Everyone’s got their own personal slot on the biographical criticism spectrum. Whether you’re against taking an author’s circumstances into account when looking at the work or whether you wish there was a literary version of People Magazine, you’re on there somewhere. But I’m guessing not many people don’t like to see an author photo. As newborns we’re wired to recognize faces before anything else, and there’s something psychically grounding about having a set of features to attach to a set of words.
And coming a close second in terms of fixing the abstract in the physical world—one of the first inanimate object all children draw, no matter where they’re from—is a house. There’s always been a quiet current of fascination with author’s houses and rooms, and it doesn’t take much effort to preserve that tiny slice of a writer’s life for posterity. Perhaps because they do so much of their work in one place, at one desk, it’s an easily apprehended slice of authorial history that somehow doesn’t feel all that invasive to spy on. The Guardian has had a great run with its Writers’ Rooms series, and now there’s a new blog, Writers’ Houses, devoted to “the art of literary pilgrimage.” Curator A.N. Devers explains:
The impulse to create a site dedicated to documenting writers’ houses came from a growing obsession, since childhood, with books, travel, and making connections between a writer’s work and place.

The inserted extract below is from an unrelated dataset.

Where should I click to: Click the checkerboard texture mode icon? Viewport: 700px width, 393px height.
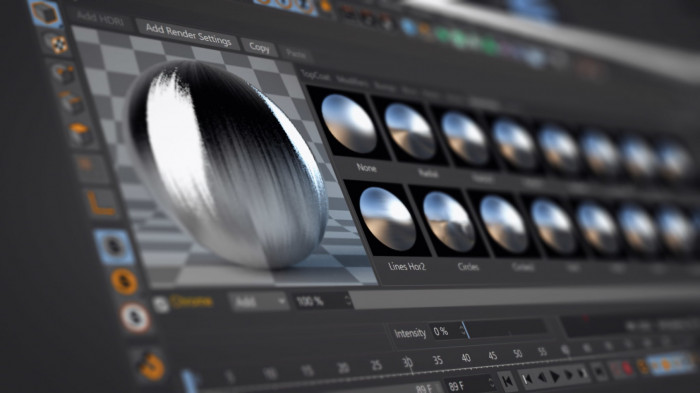(57, 44)
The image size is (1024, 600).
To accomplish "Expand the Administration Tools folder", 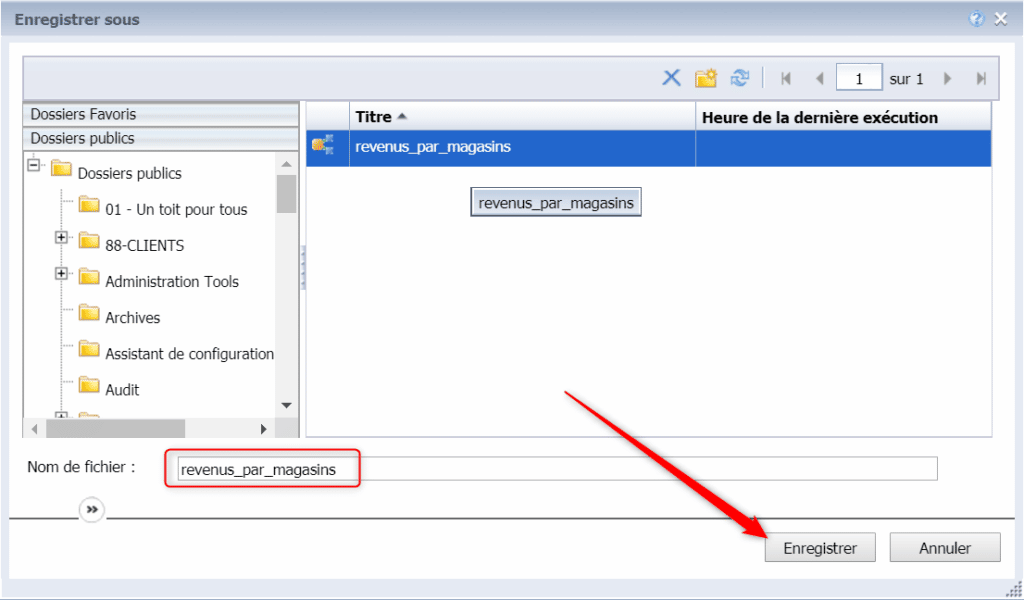I will [x=61, y=274].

The James Merrill House in Stonington, CT., is the first feature, with an elegant essay by Ivy Pochoda. As writer in residence there two years ago, she’s earned
an easy intimacy with the space. Her photographs have an almost watercolor-like mellowness to them—not your usual publicity pictures—and the whole effect is inviting. And speaking of which, the site has commissioned a set of limited edition prints of authors’ homes. I’m especially fond of the Poe Cottage, which is not far from this writer’s house.
Devers points out that there are 290 writers’ houses in France alone, so there should be no shortage of material. And if the initial posts are any indication, it should be rich and evocative, maybe worth dusting off your New Historicist lapel button for.
(Poe Cottage image by M+E)
My husband and I have a long list of writer’s houses we’ve visited, always one of our top to-do things when visiting a new place. Very cool, Lisa.
Yeah, I’m slut for writer houses, too. I even c0ntribute to the foundation that is saving and restoring Edith Wharton’s house. MUST go there some day. Also, Emily Dickinson’s home.
Karen — we need to get together on a tour.
I’d love to see that manse Gore Vidal bought (then sold) on the Hudson River, too — I can’t get that octagonal library out of my mind.